What to produce:
Where the records below show a line containing "The width and height of the screenshot is (993, 559).", start copying; end with the line containing "Click the LightBox", and copy it too.

Pixel coordinate grounding data:

========================================================================

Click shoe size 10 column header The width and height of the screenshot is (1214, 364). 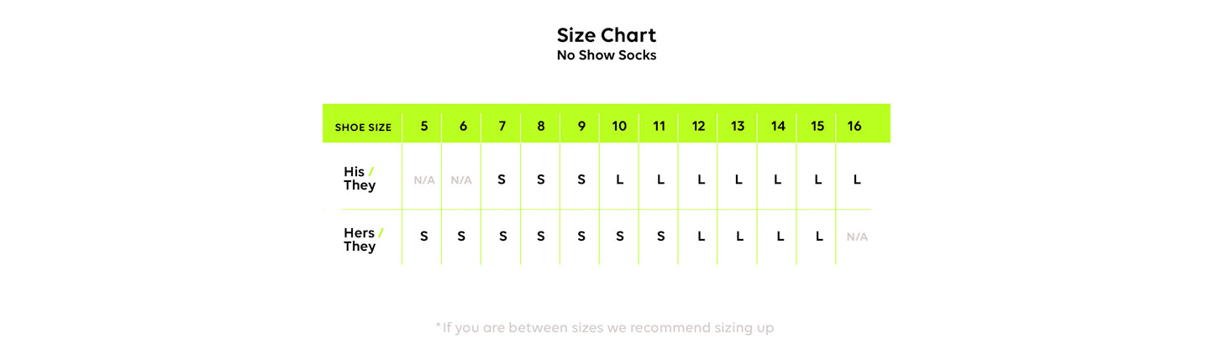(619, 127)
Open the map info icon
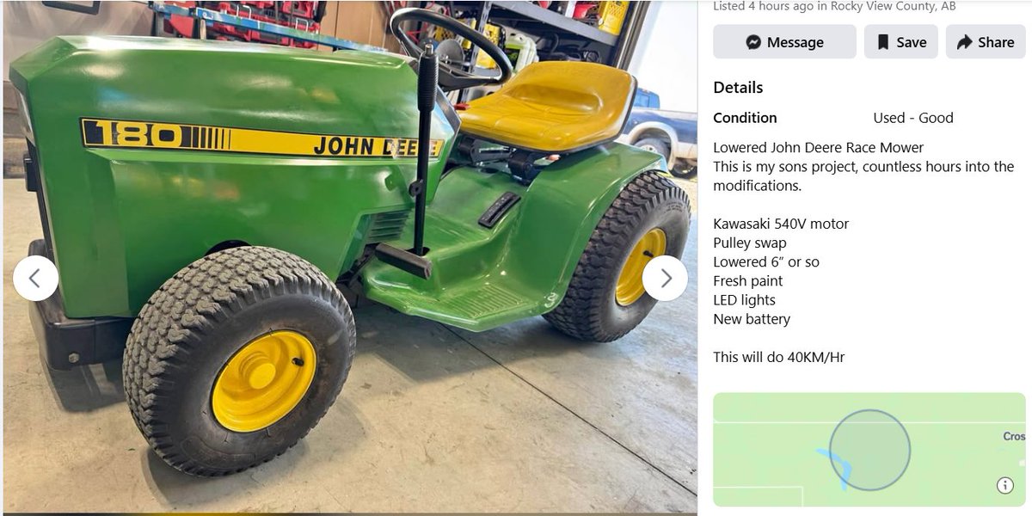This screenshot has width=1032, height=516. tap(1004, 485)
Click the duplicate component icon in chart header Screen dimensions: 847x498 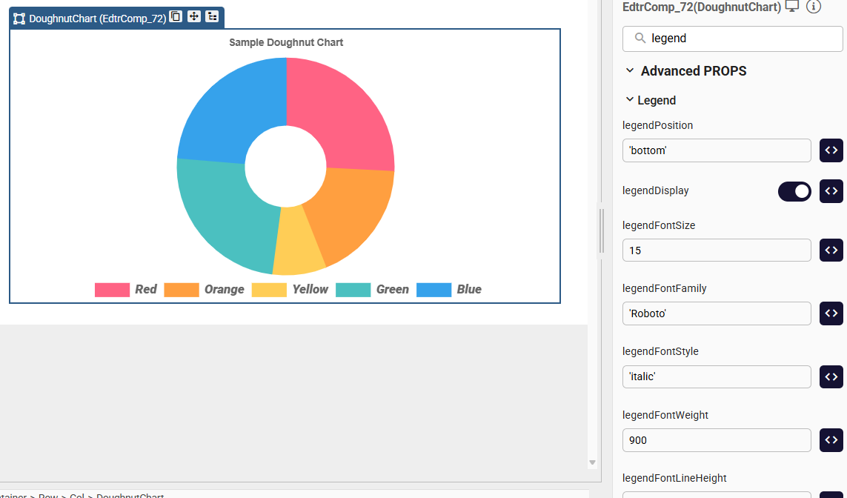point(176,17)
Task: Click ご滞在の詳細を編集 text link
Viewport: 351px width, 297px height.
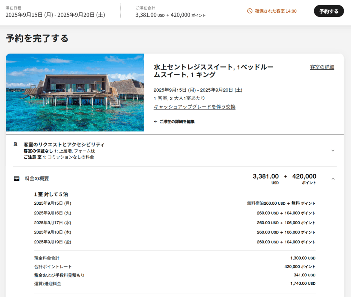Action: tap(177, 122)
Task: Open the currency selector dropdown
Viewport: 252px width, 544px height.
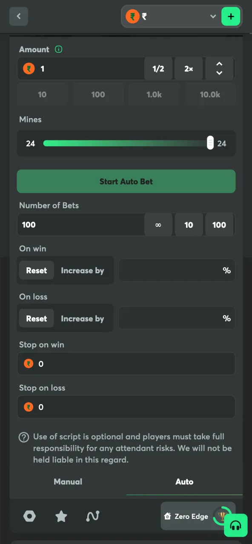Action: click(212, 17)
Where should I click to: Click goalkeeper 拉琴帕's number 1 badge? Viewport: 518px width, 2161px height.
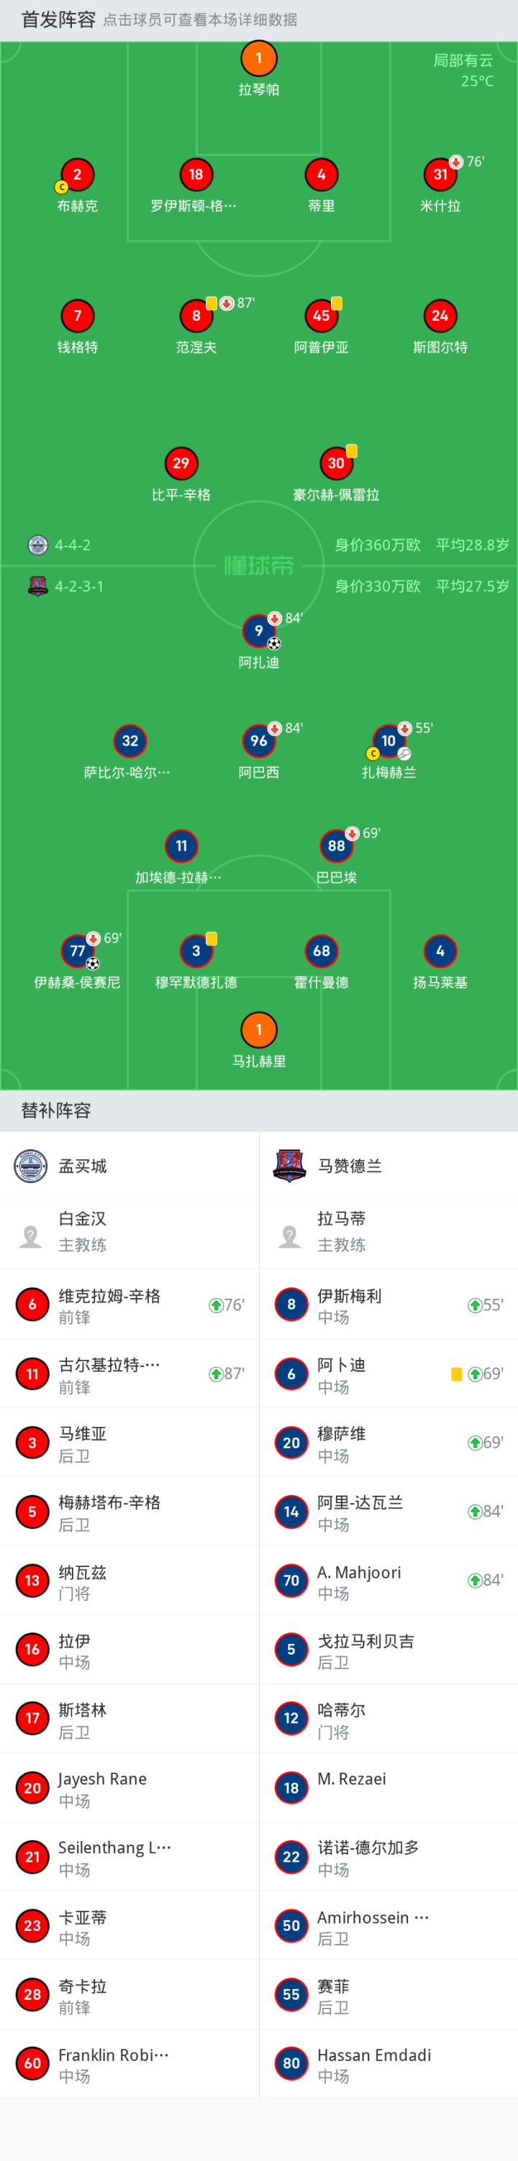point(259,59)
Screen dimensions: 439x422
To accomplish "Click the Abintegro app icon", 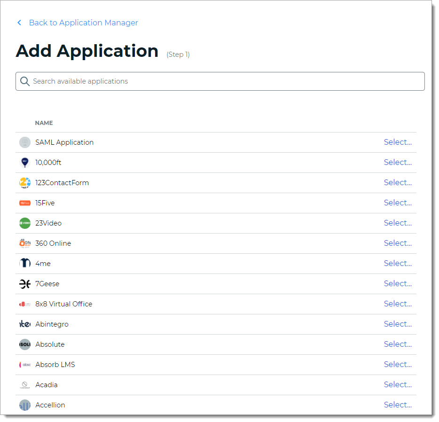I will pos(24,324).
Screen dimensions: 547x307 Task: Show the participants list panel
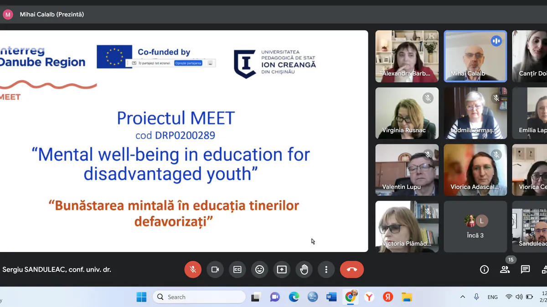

========================================================================

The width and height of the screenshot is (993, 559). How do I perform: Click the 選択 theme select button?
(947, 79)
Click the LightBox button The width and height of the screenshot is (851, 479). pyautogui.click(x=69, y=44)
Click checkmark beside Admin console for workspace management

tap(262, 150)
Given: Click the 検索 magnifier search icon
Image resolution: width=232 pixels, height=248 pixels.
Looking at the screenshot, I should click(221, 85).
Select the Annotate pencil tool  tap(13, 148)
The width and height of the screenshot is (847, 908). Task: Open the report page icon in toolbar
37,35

========================================================================

Answer:
The width and height of the screenshot is (993, 559). How do I perform: Click the 選択 theme select button?
(947, 79)
Click the LightBox button The width and height of the screenshot is (851, 479). pyautogui.click(x=69, y=44)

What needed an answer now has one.